From the entries below, output the line with "Acerca del ACAP (200, 239)" and each following line up to and including the line with "About ACAP (279, 1472)", exactly as written.

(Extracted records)
──────────────────────────────

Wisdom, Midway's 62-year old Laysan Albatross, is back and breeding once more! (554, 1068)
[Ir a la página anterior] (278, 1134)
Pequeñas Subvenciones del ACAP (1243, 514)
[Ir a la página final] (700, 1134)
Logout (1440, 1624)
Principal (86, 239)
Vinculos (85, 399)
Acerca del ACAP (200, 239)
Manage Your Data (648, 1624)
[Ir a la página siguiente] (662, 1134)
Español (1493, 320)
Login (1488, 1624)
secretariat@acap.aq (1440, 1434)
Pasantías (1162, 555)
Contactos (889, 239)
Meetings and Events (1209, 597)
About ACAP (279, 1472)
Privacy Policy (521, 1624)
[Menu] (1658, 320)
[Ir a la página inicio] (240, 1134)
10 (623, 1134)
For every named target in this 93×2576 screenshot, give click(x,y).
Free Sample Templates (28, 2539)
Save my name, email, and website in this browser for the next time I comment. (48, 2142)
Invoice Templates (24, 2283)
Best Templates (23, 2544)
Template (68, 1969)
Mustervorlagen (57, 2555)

──────────────────────────────

**Response box:**
Acerca del ACAP (200, 239)
Manage Your Data (648, 1624)
[Ir a la página siguiente] (662, 1134)
Español (1493, 320)
Login (1488, 1624)
secretariat@acap.aq (1440, 1434)
Pasantías (1162, 555)
Contactos (889, 239)
Meetings and Events (1209, 597)
About ACAP (279, 1472)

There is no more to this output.